Mas não era hora de pensar em suas mazelas. Deixou as lamentações de lado e concentrou-se no cara jogado no banco de trás, feito um saco de lixo.

Fazia muito que trocara a noite pelo dia e nas últimas semanas, com a mania de cuidar o movimento da rua, vinha presenciando fatos estranhos.

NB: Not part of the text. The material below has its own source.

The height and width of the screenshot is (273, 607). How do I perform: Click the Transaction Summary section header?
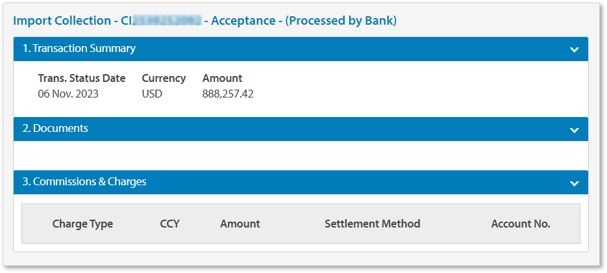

Na segunda-feira, pouco depois da meia noite, seu vizinho foi arrancado de casa aos trambolhões, por dois brutamontes, e forçado a entrar numa viatura parada na esquina. Até agora ele não tinha voltado. E na madrugada de quarta, em uma de suas rondas pela janela, surpreendeu o baixinho que morava no térreo de um sobrado, saindo às pressas. Embarcou numa Rural com sua mãe entrevada e sumiu na serração. Sujeito esquisito, o tal baixinho. De pouca conversa, óculos fundo-de-garrafa, alguns fios de cabelo tramados sobre a careca e uma perna atrofiada pela poliomielite. Mesmo à distância, uma figura inconfundível. Na manhã seguinte o sobrado que ele vivia há anos com a mãe, e onde também funcionava, no andar de cima, uma pensão de estudantes, foi invadido e revistado.

Definitivamente, algo muito suspeito andava acontecendo na Rua do Acampamento. Mas como ele poderia saber?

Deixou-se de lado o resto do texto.